Many people work stressful jobs which themselves can pose major risks of substance abuse. But an employee who suffers prolonged bullying in the workplace has a higher chance of engaging in substance abuse to cope with that mistreatment.
Bullying in the workplace can not only lead to the victim developing a substance abuse issue, but it can also entail professional repercussions.
An otherwise stellar employee facing bullying at work could have trouble maintaining productivity, and low enthusiasm for showing up to work will invariably lead to professional difficulties in one’s career.
3. Bullying At Home
Unfortunately, many Americans face harsh ridicule and abuse at home.
When bullying occurs within a family, the victim may feel isolated, with nowhere to go and no one to ask for help.
Family is usually the first place to look for support and help after suffering bullying. If family members are the cause of a victim’s bullying struggles, where does he or she look for help?
Bullying at home can become so intense that the victim runs away or takes the first opportunity to make a fresh start elsewhere.
This can eventually lead to a substance abuse problem if he or she falls in with the wrong crowd, believing there is no other option.
4. Bullying Online
Cyberbullying, i.e., abusing another person through digital messaging, is a major concern for many Americans, especially for parents of kids and teens with online access.

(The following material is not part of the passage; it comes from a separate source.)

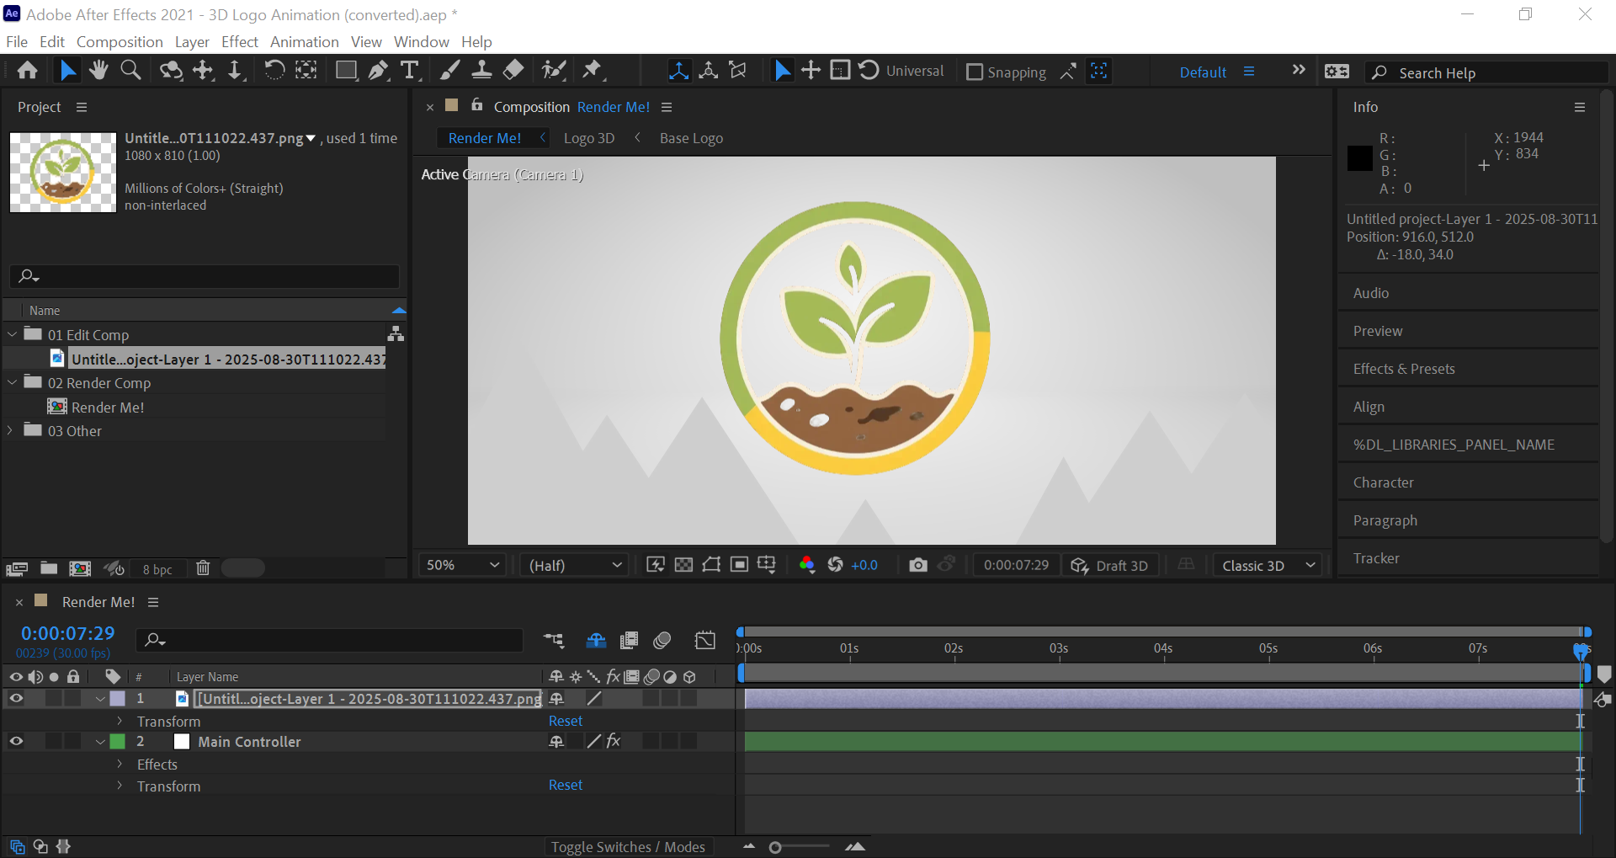Switch to the Logo 3D tab
Viewport: 1616px width, 858px height.
588,138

Social media can be a fantastic outlet for sharing news stories and interesting information with friends, family, and acquaintances. However, it can also provide a platform for stalking, harassment, and bullying.

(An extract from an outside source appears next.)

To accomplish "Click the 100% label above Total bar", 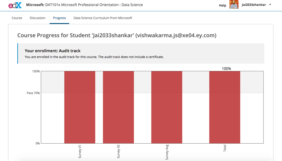I will (x=226, y=69).
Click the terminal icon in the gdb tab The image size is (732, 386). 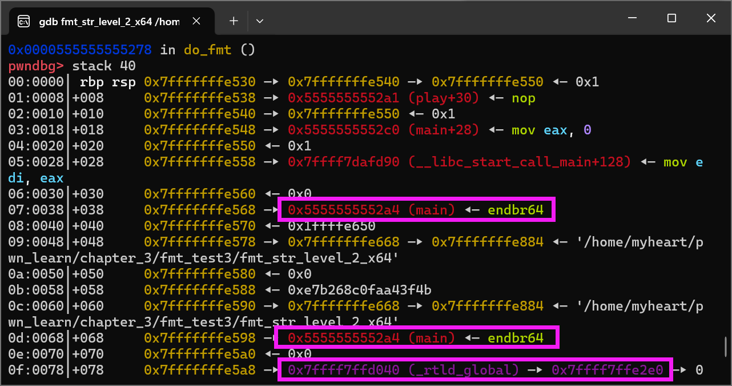pyautogui.click(x=24, y=22)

Many people have suffered severe psychological trauma from things said online. Prolonged cyberbullying can easily propel a victim toward substance abuse.
Developing Healthier Coping Strategies
Victims of bullying are more likely to engage in substance abuse than their peers*.

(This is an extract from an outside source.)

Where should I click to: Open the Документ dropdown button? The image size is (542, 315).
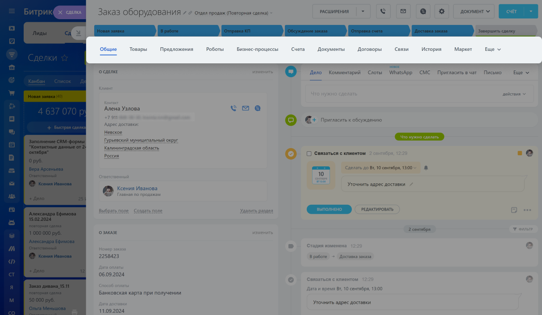click(x=474, y=11)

Unfortunately, a bullying victim who cannot find help will likely assume that support isn’t available. At this point, drugs become a relatively attractive outlet for people in these difficult situations.
Students who suffer verbal abuse in high school are three times more likely to engage in alcohol abuse than non-bullied peers. Bullies themselves are also statistically more likely to engage in substance abuse.
Substance abuse is dangerous for younger people.
An individual who develops a substance abuse disorder at a young age is likely to continue this pattern into adulthood, potentially leading to a life of addiction.
Moreover, people who suffer bullying are more likely to develop trust issues and have a hard time relying on others in the future.
This can create a serious roadblock to recovery as the individual struggling with substance abuse may deal with low self-esteem and feel unworthy of others’ help. They may simply distrust those offering help as well.
Bullying is a serious problem, and parents should remain vigilant for any sign of it. Victims of bullying should know they are not alone and that help is available if needed.
If you notice a person struggling with bullying, do not be afraid to speak up and offer help.
It is essential for bullying victims to realize their situations are not permanent and that bullying is fixable. The sooner they seek help for bullying issues, the more likely they are to avoid a future of substance abuse.